One hundred and fifty-eight years ago, on November 19, 1863, President Abraham Lincoln gave a speech at Gettysburg, Pennsylvania where just a few months earlier American soldiers had fought one of the bloodiest battles of the Civil War. The battlefield was being dedicated as a cemetery for the soldiers who had died there and Lincoln had been asked to come and help honor the dead.
Lincolns speech, known as the Gettysburg Address, is not only the shortest speech (just 272 words) ever given by a US President, it is considered the greatest address ever given on American soil. He wrote it on his way to Gettysburg, finishing it the night before the ceremony. It took less than two minutes for Lincoln to deliver it.
The Gettysburg Address reminds us that thousands have died defending the ideals on which America was founded.
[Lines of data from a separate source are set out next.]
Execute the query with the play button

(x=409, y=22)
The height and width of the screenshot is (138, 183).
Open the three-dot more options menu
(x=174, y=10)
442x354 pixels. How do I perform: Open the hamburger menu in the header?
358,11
It is worth repeating here:
"Fourscore and seven years ago our fathers brought forth, on this continent, a new nation, conceived in liberty, and dedicated to the proposition that all men are created equal. Now we are engaged in a great civil war, testing whether that nation, or any nation so conceived, and so dedicated, can long endure. We are met on a great battle-field of that war. We have come to dedicate a portion of that field, as a final resting-place for those who here gave their lives, that that nation might live. It is altogether fitting and proper that we should do this. But, in a larger sense, we cannot dedicate, we cannot consecrate—we cannot hallow—this ground. The brave men, living and dead, who struggled here, have consecrated it far above our poor power to add or detract. The world will little note, nor long remember what we say here, but it can never forget what they did here. It is for us the living, rather, to be dedicated here to the unfinished work which they who fought here have thus far so nobly advanced. It is rather for us to be here dedicated to the great task remaining before us—that from these honored dead we take increased devotion to that cause for which they here gave the last full measure of devotion—that we here highly resolve that these dead shall not have died in vain—that this nation, under God, shall have a new birth of freedom, and that government of the people, by the people, for the people, shall not perish from the earth."
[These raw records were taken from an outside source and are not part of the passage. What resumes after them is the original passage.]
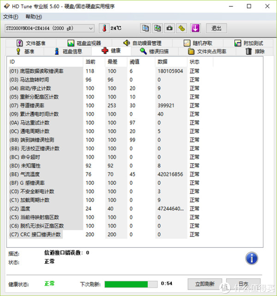Image resolution: width=277 pixels, height=296 pixels.
Task: Click the 数据 column header
Action: pos(162,61)
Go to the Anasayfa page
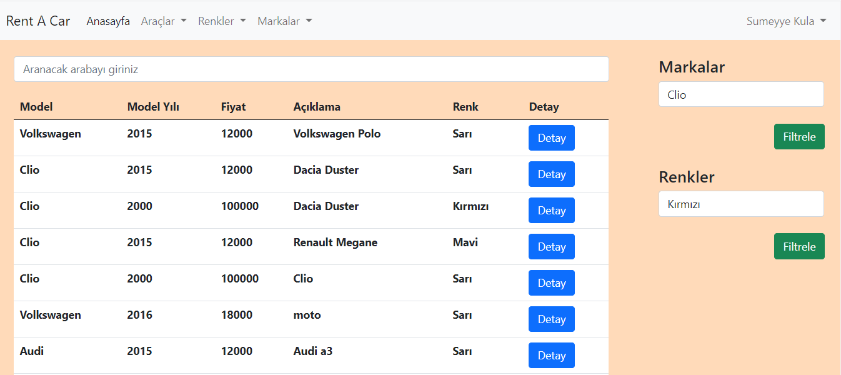The image size is (841, 375). click(x=108, y=21)
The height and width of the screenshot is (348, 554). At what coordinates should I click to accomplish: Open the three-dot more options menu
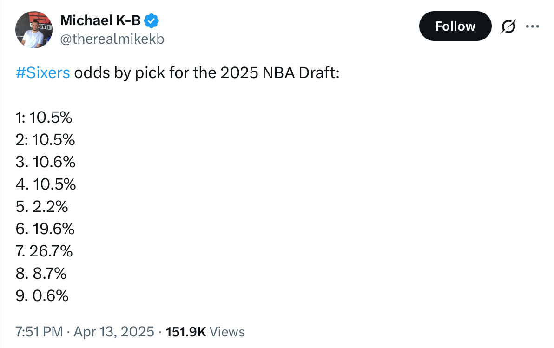533,26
Let us never forget the ideals that Lincoln extolled so eloquently and succinctly at Gettysburg so that government of the people, by the people and for the people does not perish from this earth.
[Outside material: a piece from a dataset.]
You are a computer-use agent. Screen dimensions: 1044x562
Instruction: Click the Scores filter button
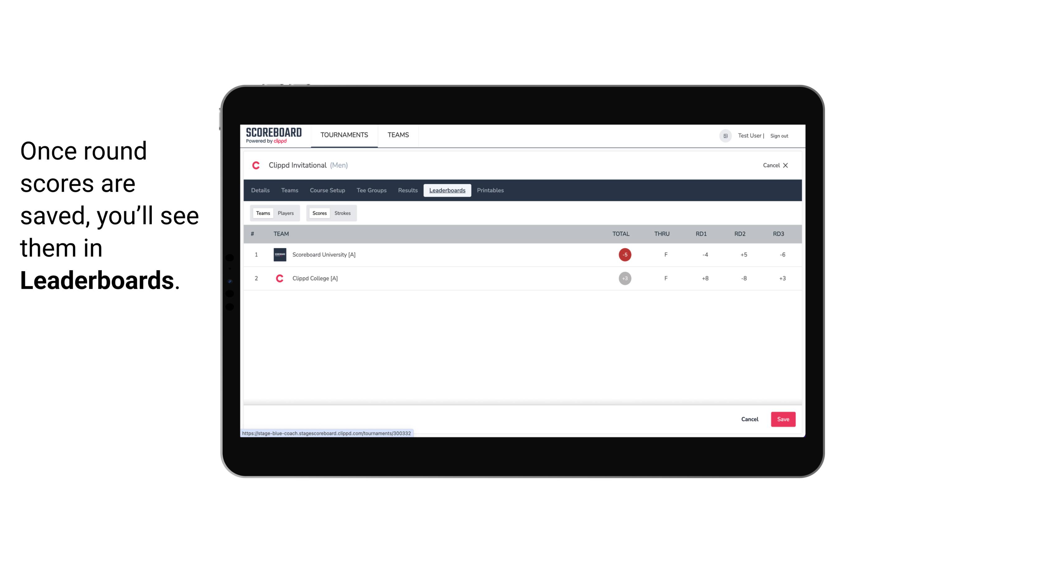(319, 213)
And let us also remember that it is We the People who are responsible for protecting these ideals from those who do not cherish them as we do. As Lincoln said "It is for us the living, rather, to be dedicated here to the unfinished work which they who fought here have thus far so nobly advanced."
Like the soldiers who fought and died at Gettysburg, we the living must be willing to give all to protect our rights and freedoms from all who threaten it. We owe them no less.
You are correct! We OWE it to them, to stand for future generations as they did for us. Sad that we had to get to this point to realize it.